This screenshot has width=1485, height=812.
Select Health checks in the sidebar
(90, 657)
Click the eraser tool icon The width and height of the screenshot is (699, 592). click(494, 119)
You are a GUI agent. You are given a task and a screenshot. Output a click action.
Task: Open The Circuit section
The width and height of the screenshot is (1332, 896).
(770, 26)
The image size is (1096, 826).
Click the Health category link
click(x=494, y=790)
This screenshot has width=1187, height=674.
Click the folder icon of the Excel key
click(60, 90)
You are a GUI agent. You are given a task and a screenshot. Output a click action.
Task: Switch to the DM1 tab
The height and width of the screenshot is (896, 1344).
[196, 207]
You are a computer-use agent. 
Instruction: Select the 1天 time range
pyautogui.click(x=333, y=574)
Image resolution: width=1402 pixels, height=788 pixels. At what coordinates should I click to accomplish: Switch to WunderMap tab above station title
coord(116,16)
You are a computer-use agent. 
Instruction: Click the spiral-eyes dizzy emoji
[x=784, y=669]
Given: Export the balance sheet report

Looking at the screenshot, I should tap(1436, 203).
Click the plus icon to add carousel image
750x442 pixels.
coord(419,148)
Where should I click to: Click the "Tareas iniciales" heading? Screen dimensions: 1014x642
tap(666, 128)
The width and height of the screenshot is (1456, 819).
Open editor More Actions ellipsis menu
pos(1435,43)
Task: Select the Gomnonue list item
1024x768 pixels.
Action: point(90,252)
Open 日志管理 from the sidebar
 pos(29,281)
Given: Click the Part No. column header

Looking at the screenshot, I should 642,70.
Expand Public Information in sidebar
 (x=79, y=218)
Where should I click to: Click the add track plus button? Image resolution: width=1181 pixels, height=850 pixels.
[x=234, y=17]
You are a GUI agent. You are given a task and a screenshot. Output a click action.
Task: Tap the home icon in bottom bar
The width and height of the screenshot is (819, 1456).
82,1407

━━━━━━━━━━

■ **TASK BRIEF**
Copy every line of the records above exactly as it appears.

■ **EXERCISE ANSWER**
This screenshot has width=1485, height=812.
Select Health checks in the sidebar
(90, 657)
Click the eraser tool icon The width and height of the screenshot is (699, 592). click(494, 119)
You are a GUI agent. You are given a task and a screenshot. Output a click action.
Task: Open The Circuit section
The width and height of the screenshot is (1332, 896).
(770, 26)
The image size is (1096, 826).
Click the Health category link
click(x=494, y=790)
This screenshot has width=1187, height=674.
Click the folder icon of the Excel key
click(60, 90)
You are a GUI agent. You are given a task and a screenshot. Output a click action.
Task: Switch to the DM1 tab
The height and width of the screenshot is (896, 1344).
[196, 207]
You are a computer-use agent. 
Instruction: Select the 1天 time range
pyautogui.click(x=333, y=574)
Image resolution: width=1402 pixels, height=788 pixels. At what coordinates should I click to accomplish: Switch to WunderMap tab above station title
coord(116,16)
You are a computer-use agent. 
Instruction: Click the spiral-eyes dizzy emoji
[x=784, y=669]
Given: Export the balance sheet report

Looking at the screenshot, I should tap(1436, 203).
Click the plus icon to add carousel image
750x442 pixels.
coord(419,148)
Where should I click to: Click the "Tareas iniciales" heading? Screen dimensions: 1014x642
tap(666, 128)
The width and height of the screenshot is (1456, 819).
Open editor More Actions ellipsis menu
pos(1435,43)
Task: Select the Gomnonue list item
1024x768 pixels.
Action: point(90,252)
Open 日志管理 from the sidebar
 pos(29,281)
Given: Click the Part No. column header

Looking at the screenshot, I should 642,70.
Expand Public Information in sidebar
 (x=79, y=218)
Where should I click to: Click the add track plus button? Image resolution: width=1181 pixels, height=850 pixels.
[x=234, y=17]
You are a GUI agent. You are given a task and a screenshot. Output a click action.
Task: Tap the home icon in bottom bar
The width and height of the screenshot is (819, 1456).
82,1407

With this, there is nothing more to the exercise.